▼▼▼
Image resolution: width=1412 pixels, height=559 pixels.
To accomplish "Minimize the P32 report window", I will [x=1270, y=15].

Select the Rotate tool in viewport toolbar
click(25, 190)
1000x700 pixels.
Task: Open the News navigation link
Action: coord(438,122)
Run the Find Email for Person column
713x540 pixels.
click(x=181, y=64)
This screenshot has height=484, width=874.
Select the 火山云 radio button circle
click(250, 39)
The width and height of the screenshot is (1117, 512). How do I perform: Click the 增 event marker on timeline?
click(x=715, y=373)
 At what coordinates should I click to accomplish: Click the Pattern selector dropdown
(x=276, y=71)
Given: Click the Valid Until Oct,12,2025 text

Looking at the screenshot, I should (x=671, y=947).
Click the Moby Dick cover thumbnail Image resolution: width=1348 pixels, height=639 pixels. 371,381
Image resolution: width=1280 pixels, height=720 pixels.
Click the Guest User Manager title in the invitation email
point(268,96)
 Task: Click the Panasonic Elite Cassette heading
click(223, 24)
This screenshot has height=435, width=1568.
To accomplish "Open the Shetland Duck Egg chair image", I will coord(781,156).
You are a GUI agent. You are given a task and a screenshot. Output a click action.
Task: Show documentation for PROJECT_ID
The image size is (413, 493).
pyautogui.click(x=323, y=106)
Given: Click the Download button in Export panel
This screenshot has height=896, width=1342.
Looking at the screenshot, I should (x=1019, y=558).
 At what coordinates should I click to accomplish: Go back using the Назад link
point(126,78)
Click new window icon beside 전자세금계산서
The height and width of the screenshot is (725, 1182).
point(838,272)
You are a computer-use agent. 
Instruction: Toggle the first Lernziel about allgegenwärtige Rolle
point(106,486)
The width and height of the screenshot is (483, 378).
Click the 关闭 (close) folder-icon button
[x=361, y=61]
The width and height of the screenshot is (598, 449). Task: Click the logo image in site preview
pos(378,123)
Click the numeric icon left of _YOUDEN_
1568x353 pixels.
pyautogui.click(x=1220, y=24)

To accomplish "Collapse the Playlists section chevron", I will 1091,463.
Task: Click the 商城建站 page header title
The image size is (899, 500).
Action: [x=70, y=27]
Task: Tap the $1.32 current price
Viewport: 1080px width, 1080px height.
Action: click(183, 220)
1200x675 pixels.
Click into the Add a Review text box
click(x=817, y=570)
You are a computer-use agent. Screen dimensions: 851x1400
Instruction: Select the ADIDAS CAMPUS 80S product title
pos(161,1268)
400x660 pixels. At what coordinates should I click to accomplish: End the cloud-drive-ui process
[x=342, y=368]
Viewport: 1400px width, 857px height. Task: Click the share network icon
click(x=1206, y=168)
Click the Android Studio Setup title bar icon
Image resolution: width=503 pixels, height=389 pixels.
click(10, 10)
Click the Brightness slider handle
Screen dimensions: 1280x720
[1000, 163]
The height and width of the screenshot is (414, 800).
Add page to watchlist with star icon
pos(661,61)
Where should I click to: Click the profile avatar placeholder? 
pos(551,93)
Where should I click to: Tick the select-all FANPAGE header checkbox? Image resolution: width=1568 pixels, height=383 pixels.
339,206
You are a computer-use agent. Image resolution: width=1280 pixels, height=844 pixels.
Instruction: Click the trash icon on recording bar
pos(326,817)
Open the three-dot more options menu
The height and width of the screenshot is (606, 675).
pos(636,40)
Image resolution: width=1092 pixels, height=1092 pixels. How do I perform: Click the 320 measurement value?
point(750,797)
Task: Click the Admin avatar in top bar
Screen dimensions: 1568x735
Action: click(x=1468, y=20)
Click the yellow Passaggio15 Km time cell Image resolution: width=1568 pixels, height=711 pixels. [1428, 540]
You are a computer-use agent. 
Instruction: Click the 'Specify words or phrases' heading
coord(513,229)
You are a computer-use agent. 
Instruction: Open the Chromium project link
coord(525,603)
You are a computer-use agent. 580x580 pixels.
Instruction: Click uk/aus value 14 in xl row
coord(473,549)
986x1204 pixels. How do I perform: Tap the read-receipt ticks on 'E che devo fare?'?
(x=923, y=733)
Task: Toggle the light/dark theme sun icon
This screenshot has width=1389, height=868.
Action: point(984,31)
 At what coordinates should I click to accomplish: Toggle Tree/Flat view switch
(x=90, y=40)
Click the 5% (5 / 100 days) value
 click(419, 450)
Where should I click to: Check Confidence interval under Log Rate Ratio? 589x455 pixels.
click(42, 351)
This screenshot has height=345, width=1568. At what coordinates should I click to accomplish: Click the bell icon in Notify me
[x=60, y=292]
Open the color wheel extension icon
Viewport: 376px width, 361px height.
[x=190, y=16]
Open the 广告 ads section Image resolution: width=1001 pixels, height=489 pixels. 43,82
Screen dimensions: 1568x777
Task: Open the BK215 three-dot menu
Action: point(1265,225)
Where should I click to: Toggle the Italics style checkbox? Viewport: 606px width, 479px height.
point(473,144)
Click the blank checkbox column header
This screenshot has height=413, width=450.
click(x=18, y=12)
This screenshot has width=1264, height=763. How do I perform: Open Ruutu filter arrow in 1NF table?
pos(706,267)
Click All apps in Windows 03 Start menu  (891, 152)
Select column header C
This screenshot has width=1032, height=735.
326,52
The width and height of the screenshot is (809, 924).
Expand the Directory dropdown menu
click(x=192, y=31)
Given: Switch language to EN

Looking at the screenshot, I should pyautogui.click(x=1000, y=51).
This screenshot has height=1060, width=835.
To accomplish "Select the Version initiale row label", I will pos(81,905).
▲▲▲
[ASSIGNED TASK] Restate word for word only the lines above from the line containing "Click into the Add a Review text box" to the line containing "You are a computer-use agent. 580x580 pixels.", both of them included.

[YOUR RESPONSE]
Click into the Add a Review text box
click(x=817, y=570)
You are a computer-use agent. Screen dimensions: 851x1400
Instruction: Select the ADIDAS CAMPUS 80S product title
pos(161,1268)
400x660 pixels. At what coordinates should I click to accomplish: End the cloud-drive-ui process
[x=342, y=368]
Viewport: 1400px width, 857px height. Task: Click the share network icon
click(x=1206, y=168)
Click the Android Studio Setup title bar icon
Image resolution: width=503 pixels, height=389 pixels.
click(10, 10)
Click the Brightness slider handle
Screen dimensions: 1280x720
[1000, 163]
The height and width of the screenshot is (414, 800).
Add page to watchlist with star icon
pos(661,61)
Where should I click to: Click the profile avatar placeholder? 
pos(551,93)
Where should I click to: Tick the select-all FANPAGE header checkbox? Image resolution: width=1568 pixels, height=383 pixels.
339,206
You are a computer-use agent. Image resolution: width=1280 pixels, height=844 pixels.
Instruction: Click the trash icon on recording bar
pos(326,817)
Open the three-dot more options menu
The height and width of the screenshot is (606, 675).
pos(636,40)
Image resolution: width=1092 pixels, height=1092 pixels. How do I perform: Click the 320 measurement value?
point(750,797)
Task: Click the Admin avatar in top bar
Screen dimensions: 1568x735
Action: click(x=1468, y=20)
Click the yellow Passaggio15 Km time cell Image resolution: width=1568 pixels, height=711 pixels. [1428, 540]
You are a computer-use agent. 
Instruction: Click the 'Specify words or phrases' heading
coord(513,229)
You are a computer-use agent. 
Instruction: Open the Chromium project link
coord(525,603)
You are a computer-use agent. 580x580 pixels.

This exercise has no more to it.